§ **Problem statement**: Nothing but the lines from the one including "You are a computer-use" through the last line of the entries, restated exactly, should appear in the answer; omit the pictures.

■ ■ ■ ■ ■ ■ ■

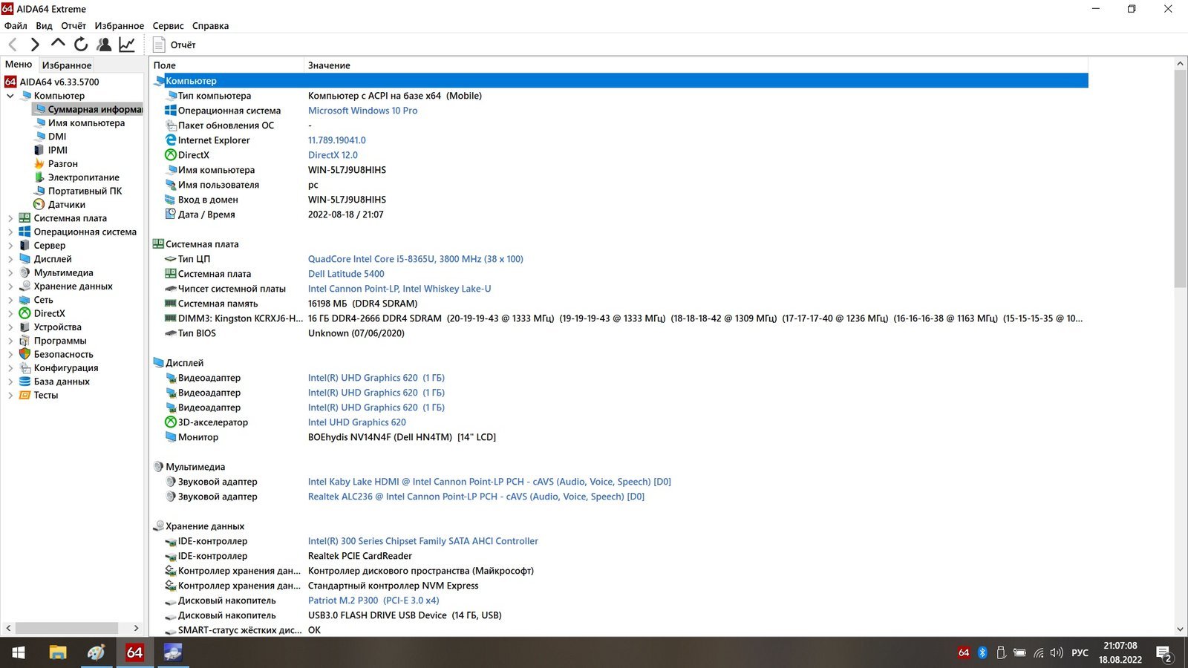The image size is (1188, 668).
Task: Switch to the Избранное tab
Action: (67, 65)
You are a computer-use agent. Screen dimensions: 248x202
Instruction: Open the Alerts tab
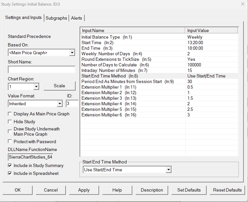point(77,18)
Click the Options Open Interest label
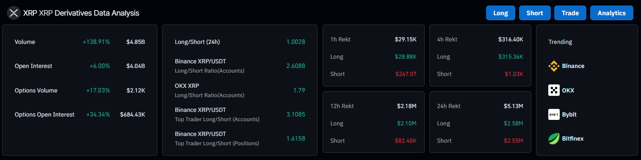641x160 pixels. point(44,114)
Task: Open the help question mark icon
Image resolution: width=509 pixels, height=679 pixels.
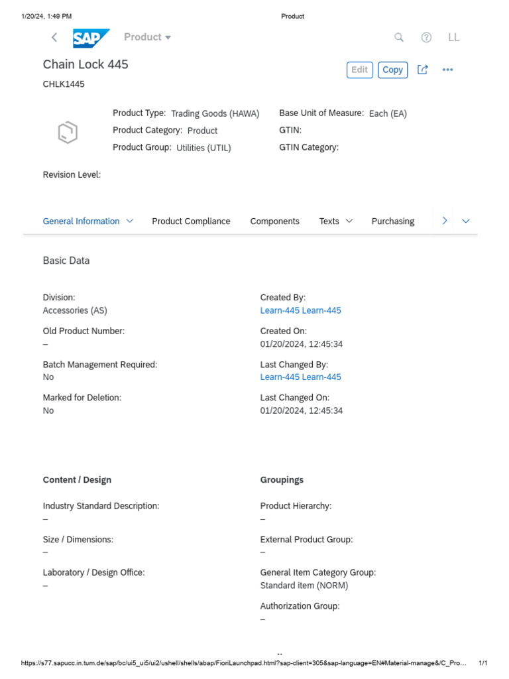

■ ■ ■ ■ ■ ■ ■

§ **Written reply**:
You are a computer-use agent. Screen dimensions: 248x202
Instruction: Open the Alerts tab
point(77,18)
Click the Options Open Interest label
641x160 pixels. point(44,114)
Task: Open the help question mark icon
Image resolution: width=509 pixels, height=679 pixels.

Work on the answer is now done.